Other interesting information that can be gleaned from sequence information is contained in a statement from CDC: “…the HA, PB2, PB1, PA, NP, NS genes
contain gene segments from influenza viruses isolated from swine in North America [such as, A/swine/Indiana/P12439/00], while the NA and M genes are most closely related to corresponding genes from influenza viruses isolated in swine population in Eurasia. However, the NA and M genes from 2 swine virus isolates from America are also closely related to the novel H1N1 virus (A/swine/Virginia/670/1987, A/swine/Virginia/67a/1987), if a reasonable nucleotide substitution rate is accepted. Thus, H1N1 from Mexico may be a swine flu virus strain of entirely American origin, possibly even of relatively ancient origin.” In the coming days I will attempt to construct a history of the evolution of swine influenza. In the meantime it may well be that this new human strain emerged from the US, as did the 1918-19 pandemic virus.
It is curious that CDC originally asserted that the new swine influenza virus inherited genes from human, pig, and bird viruses. Dr Anne Schuchat made this statement during a press conference on 23 Apr 2009, noting that “Preliminary testing of viruses from the 1st 2 patients shows that they are very similar. We know so far that the viruses contain genetic pieces from 4 different virus sources. This is unusual. The 1st is our North American swine influenza viruses. North American avian influenza viruses, human influenza viruses, and swine influenza viruses found in Asia and Europe. That particular genetic combination of swine influenza virus segments has not been recognized before in the US or elsewhere.”
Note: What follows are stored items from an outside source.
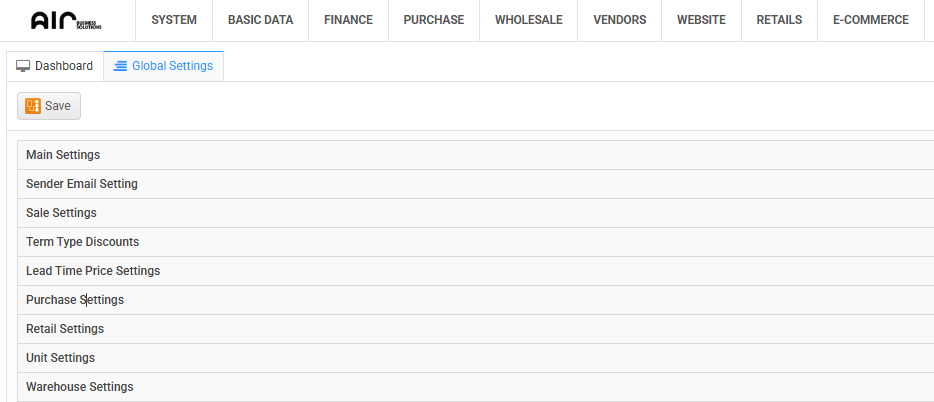Expand the Warehouse Settings section
934x402 pixels.
coord(80,387)
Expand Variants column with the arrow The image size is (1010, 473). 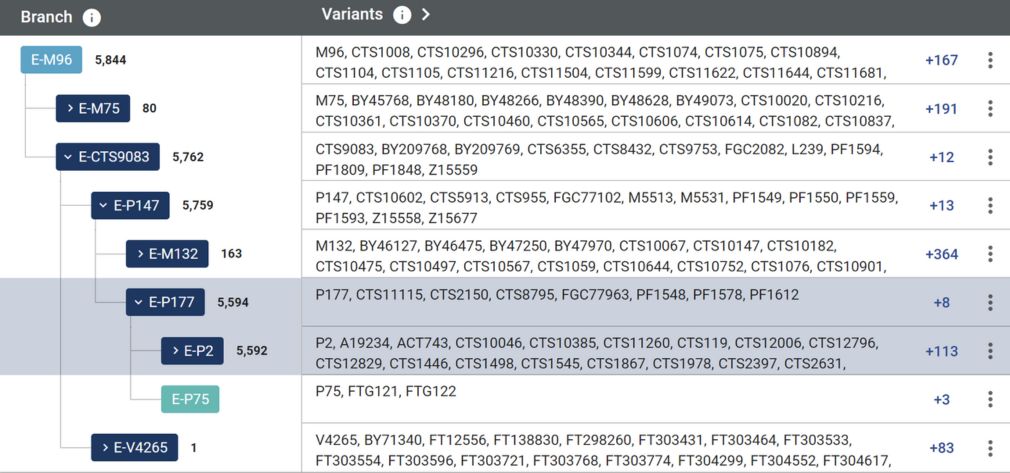pos(425,15)
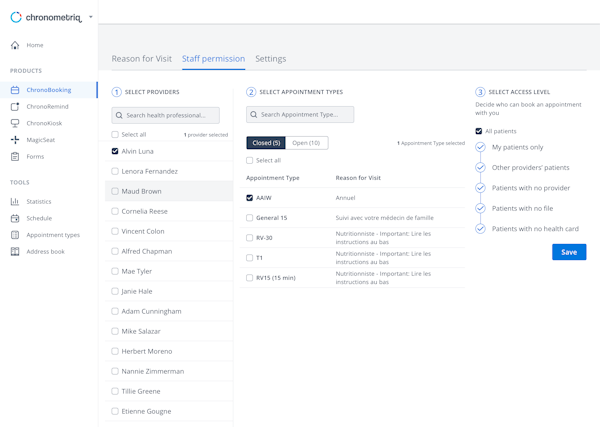
Task: Switch to the Reason for Visit tab
Action: point(141,59)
I am not sure why the sequence information now available indicates a very different origin for these viruses.
Although many still describe this virus as swine flu, it is technically no longer a pig virus – having acquired the ability to be transmitted among humans and cause disease, it is now a human virus. I realize that the official strain names are cumbersome (A/Mexico/4482/2009 [H1N1]), and therefore it is likely that we will be using ‘swine flu H1N1′ at least until the next pandemic.